Vudas también accionó penalmente para que se investigara el funcionamiento de la planta de bioetanol y sus posibles impactos ambientales. En el marco de esa causa, que instruye el fiscal José Mana, hubo diferencias sustanciales entre las pericias de parte de los vecinos y las presentadas por los peritos oficiales.

En representación de los denunciantes, el ingeniero químico Marcos Tomasoni concluye que la calidad de aire peritada en los alrededores de la planta, entre julio y octubre de 2014, “supera los valores” que marca la Ley Nacional de Residuos Peligrosos (24.051). Y detalla el impacto de sustancias halladas en el ambiente como el formaldehído, tolueno y xilenos, encontradas también en el proceso que realiza Porta. El informe agrega que en cortas exposiciones, el formaldehído irrita los ojos y el tracto respiratorio, y su inhalación puede originar edema pulmonar. Además la exposición prolongada a esta sustancia puede producir cáncer. En el caso del tolueno se puede ver afectado al sistema nervioso central. Mientras que los vapores del xileno causan dolor de cabeza y mareos, y pueden facilitar el desarrollo de edema pulmonar.

El peritaje oficial dijo otra cosa: las concentraciones de los compuestos hallados no superaron lo permitido por normativa norteamericana, sin contemplar la ley nacional que se ajusta al caso. No obstante, a partir de los informes oficiales el equipo técnico que acompaña a los vecinos interpretó que “los cálculos reflejaron altas concentraciones de contaminantes relacionados con la planta”. Las concentraciones de las muestras figuran en una unidad denominada “Mg”, y tratándose de miligramo, “dos de las muestras superan los valores permitidos por la Ley de Residuos Peligrosos para mezclas de contaminantes en aire”, apunta el abogado de Vudas Darío Avila.
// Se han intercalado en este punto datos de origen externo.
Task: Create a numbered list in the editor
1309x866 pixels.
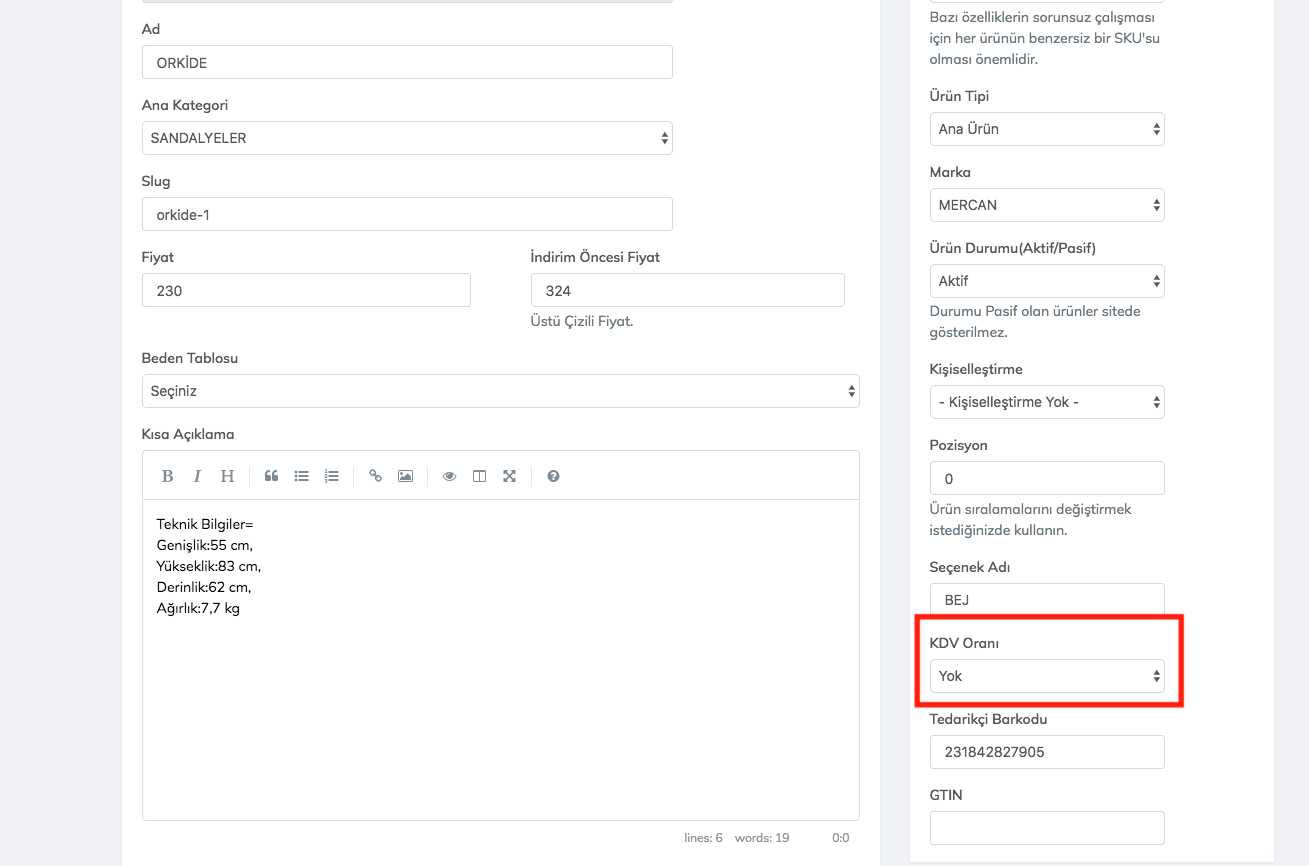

Los peritos oficiales aclararon que las unidades debían leerse en “microgramo”, es decir en una concentración 1000 veces menor. “En el sistema métrico legal, la unidad que simboliza al microgramo se representa ‘ug’”, apunta Avila sobre ese extraño error. Frente a esta desprolijidad, la defensa de los vecinos pidió el desarchivo de las actuaciones ordenadas por el fiscal Mana, “cuestionando aspectos técnicos del peritaje oficial, como así también aspectos jurídicos en relación al encuadre legal hecho por el fiscal”.

Desde Vudas también iniciaron a fin del año pasado un proceso administrativo ante el Municipio solicitando se ordene a Porta el cese definitivo de las actividades. Hasta ahora, la gestión de Mestre no respondió.
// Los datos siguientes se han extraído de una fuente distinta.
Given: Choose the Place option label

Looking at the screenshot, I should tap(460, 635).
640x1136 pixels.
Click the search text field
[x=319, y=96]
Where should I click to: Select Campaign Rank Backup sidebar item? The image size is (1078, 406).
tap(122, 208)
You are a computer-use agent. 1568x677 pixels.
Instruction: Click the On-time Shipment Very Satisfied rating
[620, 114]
En diálogo con Página/12, el viceintendente Cossar asegura que “no hay motivos válidos para que se erradique” la planta de bioetanol, en base a “lo que surgió de la causa penal”.

“Este aire que respiramos las 24 horas del día nos va a matar. Es algo en cuenta gotas”, dice desesperada Silvia Cruz. Y agrega que “muchos vecinos ya se fueron y otros planean irse”, pero otros no pueden o no quieren dejar el barrio. La mujer es determinante: “¡No vamos a negociar, le exigimos a Mestre que saque esta planta de acá!”.